陳氏の草堂 |
慈湖にある陳氏の草堂は、瀑布が二つの山の間を流れてて、堂の後に流れ落ちてる。布を掛けたようでもあり、雪崩が起きたようでもあり、風に舞う柳絮のようであり、群鶴の舞いのようでもある。参寥子がこの地で老後を過ごせるよう頼んで、許可を主人に貰ったんだ。したら、東坡居士は名を捨てて供養主になろうとするわ、龍邱子は庫頭になろうとするわ。参寥はお断りして、こうさ。

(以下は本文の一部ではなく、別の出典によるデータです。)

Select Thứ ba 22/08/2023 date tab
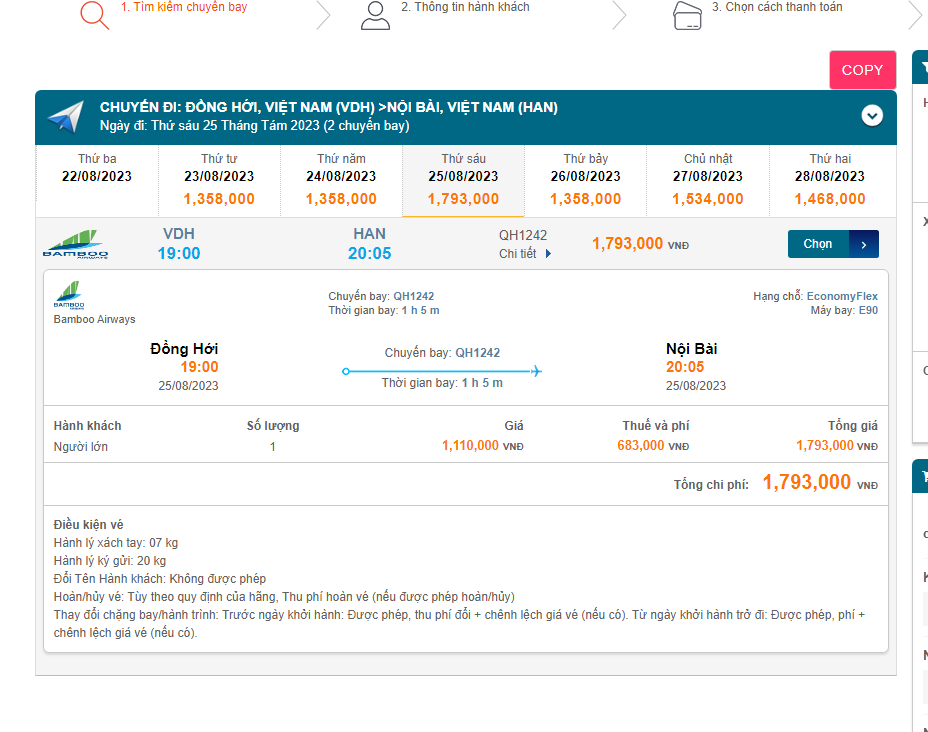 coord(97,168)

「君らがここの水を一口で飲みつくせたら、そうしたげるよ。」
いや、東坡ほどのビッグネームが来てしまったら、のほほんな老後は見込めないでしょう、参寥子も。東坡はかなり若い頃から物書き兼書家として売れていたので、あちこちから引っ張りだこでしたから。(笑)それも、ふつーは官界の中だけでやり取りしているはずが、東坡の場合外に出ても有名人ですからねえ。結局現代に至るまで有名人だし。
「でも、本業は物書きじゃないんだけどなあ……。」
そりゃあ適性がなかったんじゃないか?(笑)
「違うーっ!!」
まあ、そういうことにしておいてあげてください。